Flat-sawn specimens of eight wood species, albizia (Paraserianthes falkata, 0.23 g/cm3), Japanese cedar (Cryptomeria japonica, 0.31 g/cm3), red lauan (Shorea sp., 0.36 g/cm3), European spruce (Picea abies, 0.44 g/cm3), Douglas fir (Pseudotsuga douglasii, 0.50 g/cm3), elm (Ulmus sp., 0.51 g/cm3), Japanese beech (Fagus crenata, 0.64 g/cm3), and Japanese birch (Betula maximowicziana, 0.71 g/cm3), were impregnated with low molecular weight phenol-formaldehyde (PF) resin and their compressive deformations were compared. The volume gain (VG) and weight gain due to 20% resin solution impregnation were different among species. Furthermore, the specific volume gain (VG/specific gravity), indicating the degree of swelling of the cell wall, also varied from 17.7% for European spruce to 26.4% for elm. Oven-dried specimens of each species were compressed using hot plates fixed to an Instron testing machine.

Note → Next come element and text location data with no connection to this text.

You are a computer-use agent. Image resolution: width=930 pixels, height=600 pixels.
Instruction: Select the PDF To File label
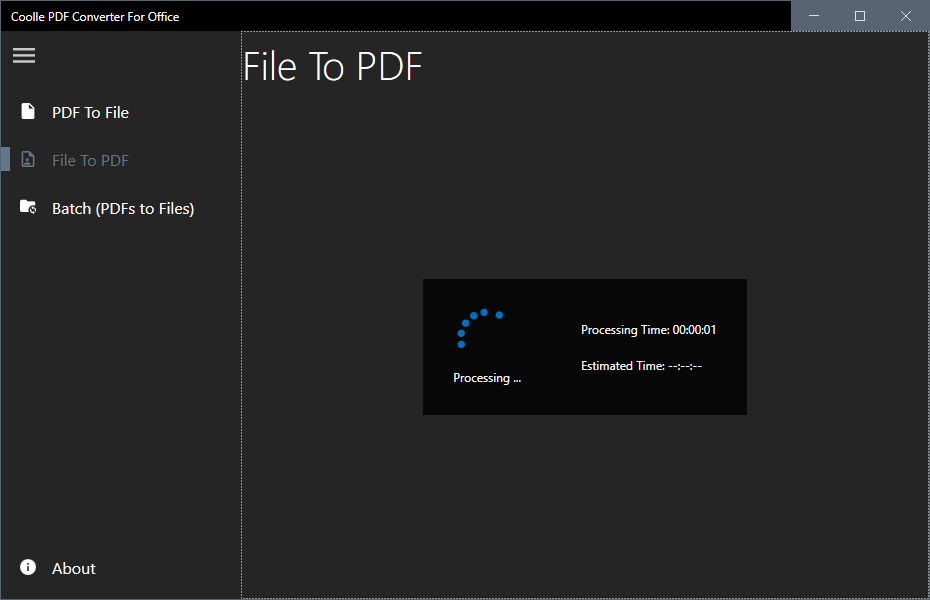[90, 113]
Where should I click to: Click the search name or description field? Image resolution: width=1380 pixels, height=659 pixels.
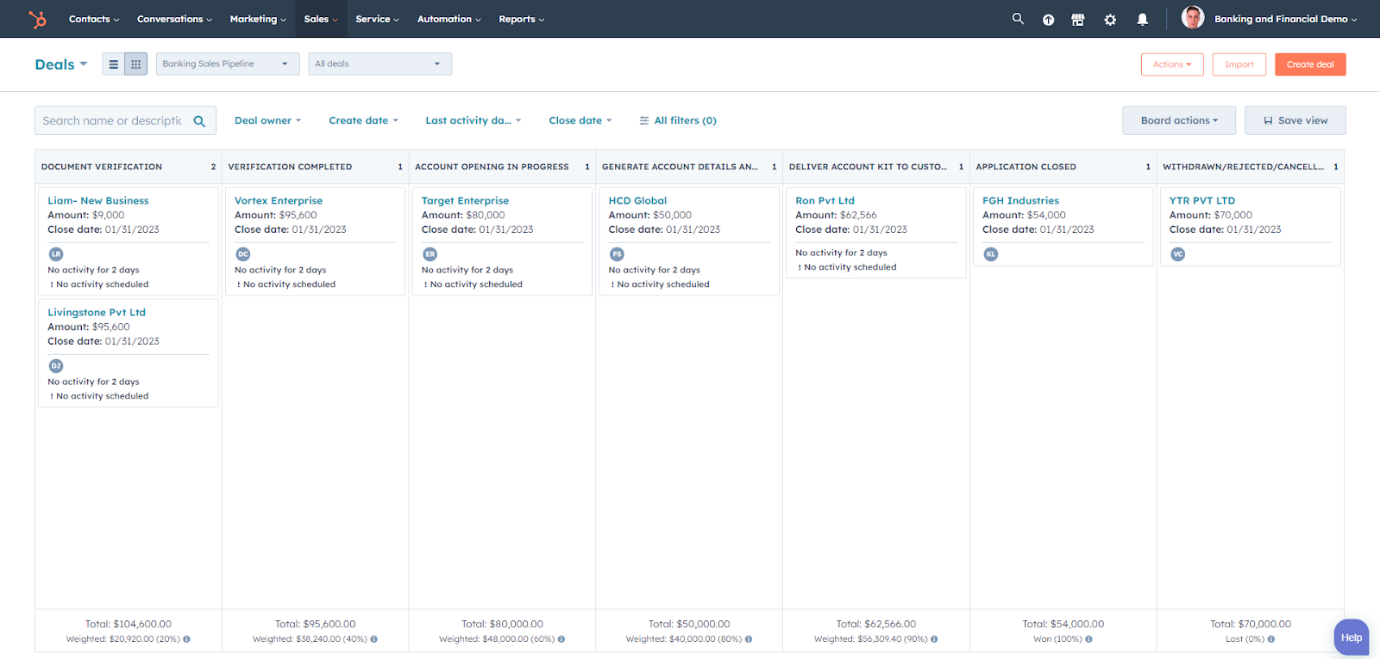pos(115,120)
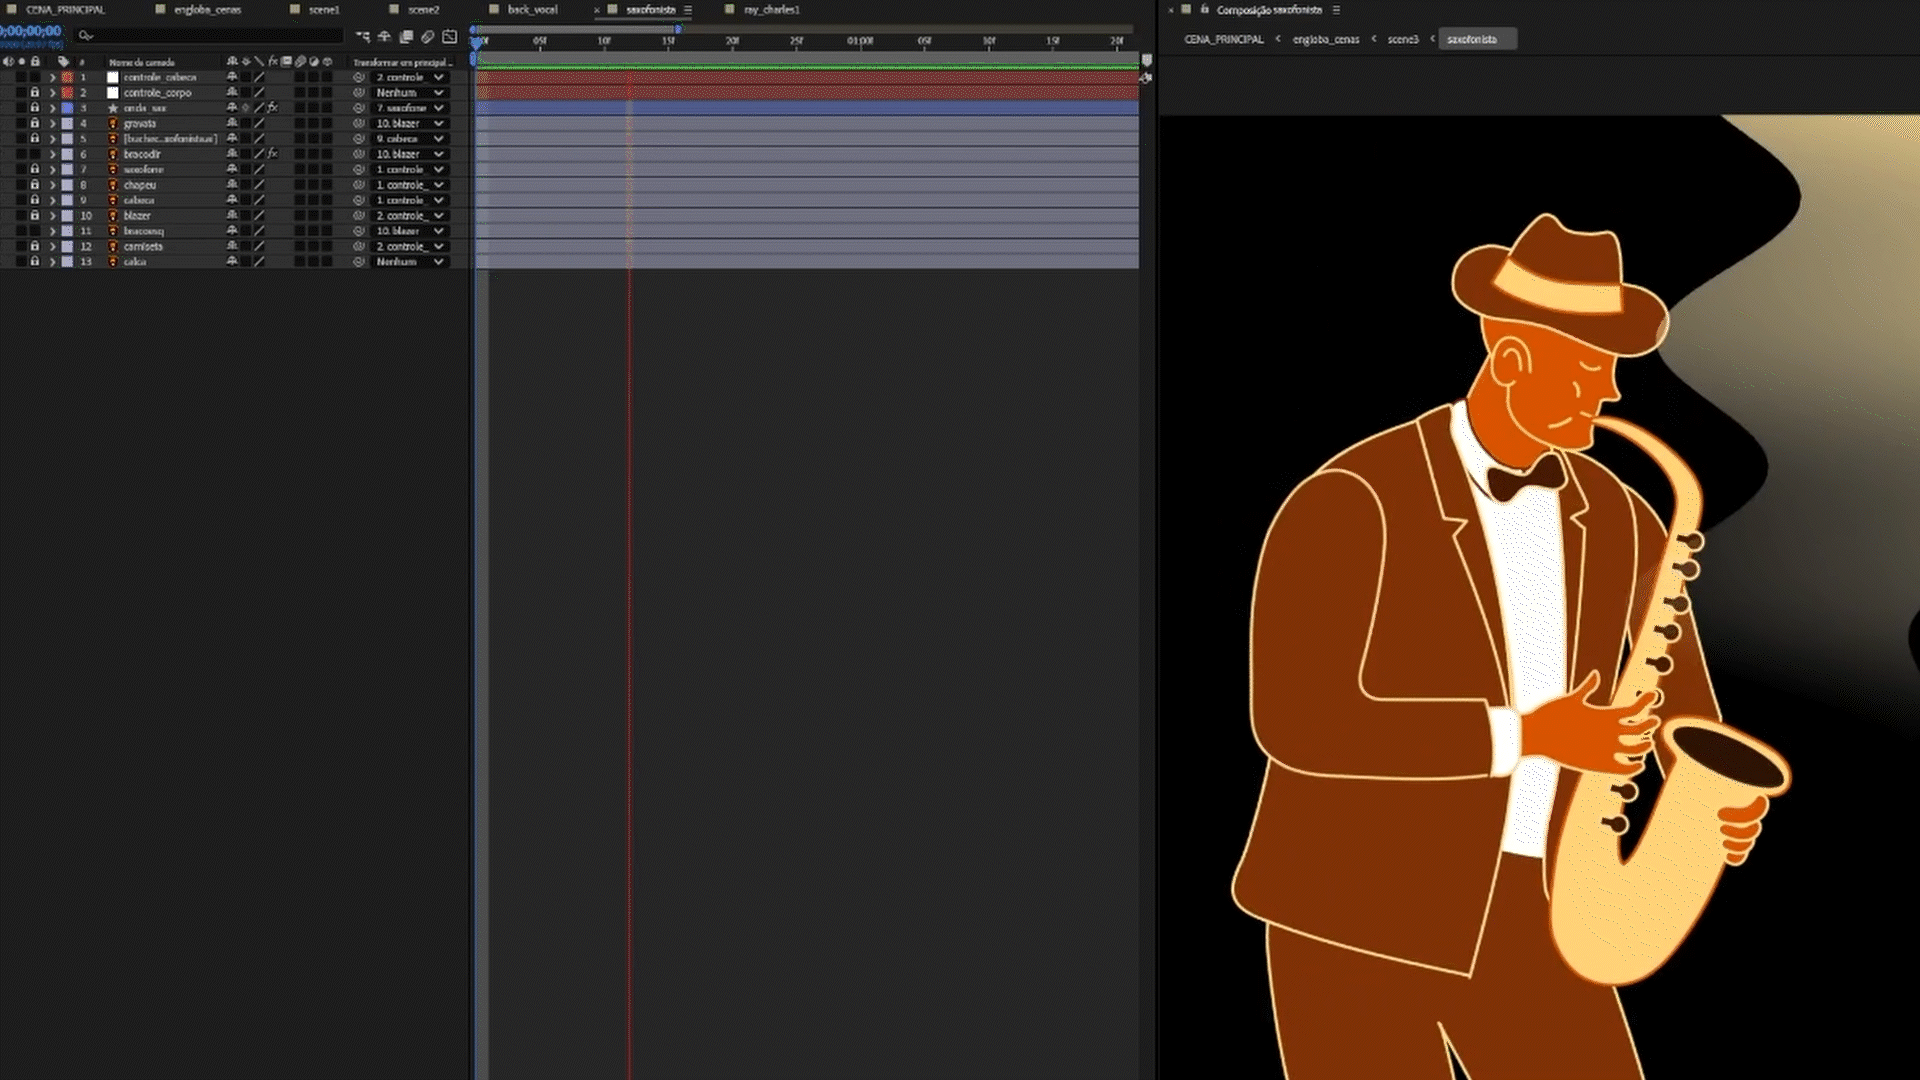
Task: Open parent dropdown of calca layer
Action: click(409, 262)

The deformation behavior of resin-impregnated wood up to 10MPa was significantly different among the species. Stress development during cell wall collapse for low density wood was minimal. As a consequence, a significant increment of density occurred up to 2MPa for low density wood such as albizia and Japanese cedar. When PF resin-impregnated wood was compressed up to 2MPa and the pressure was kept constant for 30min, the density of Japanese cedar reached 1.18g/cm3, about 30% higher than the density of compressed Japanese birch, which possesses an original density that is 2.5 times higher than that of Japanese cedar. The mechanical properties of resin-impregnated wood, especially low density wood, increased with density. Hence, it is manifested that low density wood species have an advantage as raw materials for obtaining high-strength wood at low pressing pressure.